The saga of Jeff and Tatyana has been an up, down, sideways and back up again thing. We were going to tie the knot on the beach several weeks ago, and then put it off. Then we worked out some issues, and then drove around Italy and stayed in Paris as a kind of pre-honeymoon, and now I’m happy to say we’re back on again. Today is the day, Judah. Vows at La Piedra State Beach at 3 pm, and then a gathering around 7 pm with a few friends. No biggie, and at the same time big-big-BIGGIE.
You’re supposed to keep your personally composed marriage vows short and sweet, but right now they’re longish. I’ll continue to hone and refine until the big moment. Here’s what I have now:
Somebody once said that “a successful marriage requires falling in love many times.”

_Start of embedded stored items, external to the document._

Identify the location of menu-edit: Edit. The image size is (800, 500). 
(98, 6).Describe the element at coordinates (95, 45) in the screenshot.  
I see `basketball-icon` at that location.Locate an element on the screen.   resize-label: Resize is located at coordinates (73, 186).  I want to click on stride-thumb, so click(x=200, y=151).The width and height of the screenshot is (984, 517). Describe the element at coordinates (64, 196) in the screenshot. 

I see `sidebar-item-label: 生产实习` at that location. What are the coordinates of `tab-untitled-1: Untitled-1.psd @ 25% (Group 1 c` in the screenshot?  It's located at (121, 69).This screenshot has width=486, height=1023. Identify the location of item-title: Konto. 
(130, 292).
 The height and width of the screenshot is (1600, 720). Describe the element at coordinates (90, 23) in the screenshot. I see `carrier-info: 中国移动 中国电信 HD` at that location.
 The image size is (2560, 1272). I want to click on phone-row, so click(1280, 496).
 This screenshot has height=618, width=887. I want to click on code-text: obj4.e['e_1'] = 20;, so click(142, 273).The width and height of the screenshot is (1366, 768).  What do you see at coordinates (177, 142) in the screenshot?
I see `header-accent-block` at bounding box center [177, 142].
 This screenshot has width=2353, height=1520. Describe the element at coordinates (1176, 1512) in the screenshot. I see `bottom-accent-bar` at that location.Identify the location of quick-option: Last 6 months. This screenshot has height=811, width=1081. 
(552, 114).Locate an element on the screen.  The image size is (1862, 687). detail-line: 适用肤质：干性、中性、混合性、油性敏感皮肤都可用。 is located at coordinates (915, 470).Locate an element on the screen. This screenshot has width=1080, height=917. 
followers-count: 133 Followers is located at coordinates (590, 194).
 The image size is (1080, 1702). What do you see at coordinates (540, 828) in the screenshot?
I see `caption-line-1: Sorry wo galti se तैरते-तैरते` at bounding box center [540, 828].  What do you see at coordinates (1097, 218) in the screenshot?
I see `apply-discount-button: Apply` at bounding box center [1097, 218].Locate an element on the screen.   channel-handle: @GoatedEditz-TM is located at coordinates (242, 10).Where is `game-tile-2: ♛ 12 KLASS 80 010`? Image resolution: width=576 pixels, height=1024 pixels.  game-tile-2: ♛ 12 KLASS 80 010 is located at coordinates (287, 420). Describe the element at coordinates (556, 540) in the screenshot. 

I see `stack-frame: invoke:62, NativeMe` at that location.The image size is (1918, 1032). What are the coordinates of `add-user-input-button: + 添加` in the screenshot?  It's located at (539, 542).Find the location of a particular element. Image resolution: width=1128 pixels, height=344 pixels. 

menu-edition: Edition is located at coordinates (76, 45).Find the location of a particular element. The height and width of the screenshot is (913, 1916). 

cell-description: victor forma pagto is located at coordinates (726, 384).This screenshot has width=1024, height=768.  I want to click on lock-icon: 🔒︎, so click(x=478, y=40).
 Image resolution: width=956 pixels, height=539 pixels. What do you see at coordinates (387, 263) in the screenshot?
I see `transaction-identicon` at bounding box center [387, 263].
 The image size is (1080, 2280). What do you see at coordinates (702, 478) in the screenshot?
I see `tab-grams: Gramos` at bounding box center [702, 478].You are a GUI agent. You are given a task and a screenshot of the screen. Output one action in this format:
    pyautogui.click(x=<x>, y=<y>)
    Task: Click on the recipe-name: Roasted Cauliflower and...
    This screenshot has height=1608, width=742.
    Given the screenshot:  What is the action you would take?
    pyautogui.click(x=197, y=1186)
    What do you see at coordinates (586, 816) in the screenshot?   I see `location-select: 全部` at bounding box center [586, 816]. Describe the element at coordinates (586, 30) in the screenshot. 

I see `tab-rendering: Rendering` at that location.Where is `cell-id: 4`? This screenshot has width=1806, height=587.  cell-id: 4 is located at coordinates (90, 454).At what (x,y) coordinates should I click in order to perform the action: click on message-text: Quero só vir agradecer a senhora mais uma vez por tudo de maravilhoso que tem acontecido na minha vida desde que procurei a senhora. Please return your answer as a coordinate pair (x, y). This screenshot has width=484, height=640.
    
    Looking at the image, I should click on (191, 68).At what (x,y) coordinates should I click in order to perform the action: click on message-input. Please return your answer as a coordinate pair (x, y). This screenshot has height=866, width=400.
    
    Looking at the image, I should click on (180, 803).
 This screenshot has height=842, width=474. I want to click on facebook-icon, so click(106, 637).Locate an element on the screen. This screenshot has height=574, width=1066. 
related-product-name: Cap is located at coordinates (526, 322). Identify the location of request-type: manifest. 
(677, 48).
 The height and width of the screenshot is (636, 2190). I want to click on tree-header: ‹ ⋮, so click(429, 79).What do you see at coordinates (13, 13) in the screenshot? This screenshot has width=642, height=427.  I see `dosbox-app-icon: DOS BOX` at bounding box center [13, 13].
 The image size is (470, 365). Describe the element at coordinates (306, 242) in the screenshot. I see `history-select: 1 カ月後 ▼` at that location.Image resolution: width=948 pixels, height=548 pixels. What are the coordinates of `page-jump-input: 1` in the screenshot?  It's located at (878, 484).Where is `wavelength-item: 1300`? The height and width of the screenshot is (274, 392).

As we begin our life together in marriage, I can’t wait to fall in love with Tatyana again and again. I just did the other night while we were trying to assemble an IKEA table, and I’m doing that right now, and I expect that a new surge will hit me again this afternoon or this evening. Or next week or whatever.
Marriage is about hands held, eyes forward, joy, spirit, surrender, bravery, devotion and, in my case, always, always, always putting Tatyana first. I need to write my column every day, but I also pledge to love and honor Tatyana with all my heart.
She is my Russian Marilyn Monroe, my muse, my commissar, my Tsar…my own Natalya Rostova, Sonya Marmeladova, Antonina Miliukova. After watching Oliver Stone’s Vladimir Putin interviews I have even begun to call Tatyana my own personal Putin, but in a good way. Because for all his alleged shortcomings and reported inclinations to murder journalists, Putin struck me as a fairly wise and astute fellow, sly and temperate and well educated, who has his act together.
“Does Auda abu Tayi serve”? Perhaps not, but Jeffrey Wells will. Or will die trying.
I hereby pledge to keep all doors and windows open, and to try to pry open new ones each and every day. Here’s to matters of the heart and spirit, to blue and white skies and radiant starry nights, and to wit, wisdom, serendipity, clever wisecracks, inspirational guidance and the shining of kindness into all corners and crevasses.
“There is no remedy for love,” said Henry David Thoreau, “but to love more”.
I’m thinking of Luca Guadagnino’s movie, I Am Love. But that title has inspired a thought about myself since I met and fell in love with Tatyana — “I Am Luck.”
I’ll probably end it there, but four more paragraphs just came to me:
I never thought I’d be lucky or sufficiently blessed enough to wind up with someone like Tatyana. I never saw her coming, but thank luck and fortune that she did. I had a pretty good life before we met. I was happy as far as it went. But this, right now, Tatyana and I, is real happiness — happiness you can trust, invest in, build upon, snuggle with. If you’re up for it, I mean. If you’re brave and faithful enough.
Love is trust and devotion, the only way to go. But on a day-to-day basis, it’s not always a walk in the park. We all know this. You have to give it up and then keep giving it up. I can only say I hope I am good enough for Tatyana. I want to be. I intend to be. God, Ernest Hemingway, Steve McQueen, Arjuna of Bhagavad Gita and Cary Grant are my co-pilots.
Because I love her, and because I trust her completely. She’s better than me in many respects, and I know that. There is nothing I won’t give her, share with her or surrender to her on bended knee. Our lives are in our hands together, but in my mind and heart this thing is really about “Je t’aime.”
She’s my equal is many respects, and the stronger of the two of us in most respects. To me she is radiance incarnate. I regard her as my best friend, my #1 backup, the captain of our ship and a fox. A woman of dazzling beauty, strong values, great passion and great love — a woman who wears her heart on her sleeve, who knows the truth and speaks it and will give you the shirt off her back. I could mention other attributes but I don’t want to get scampy so let’s leave it there.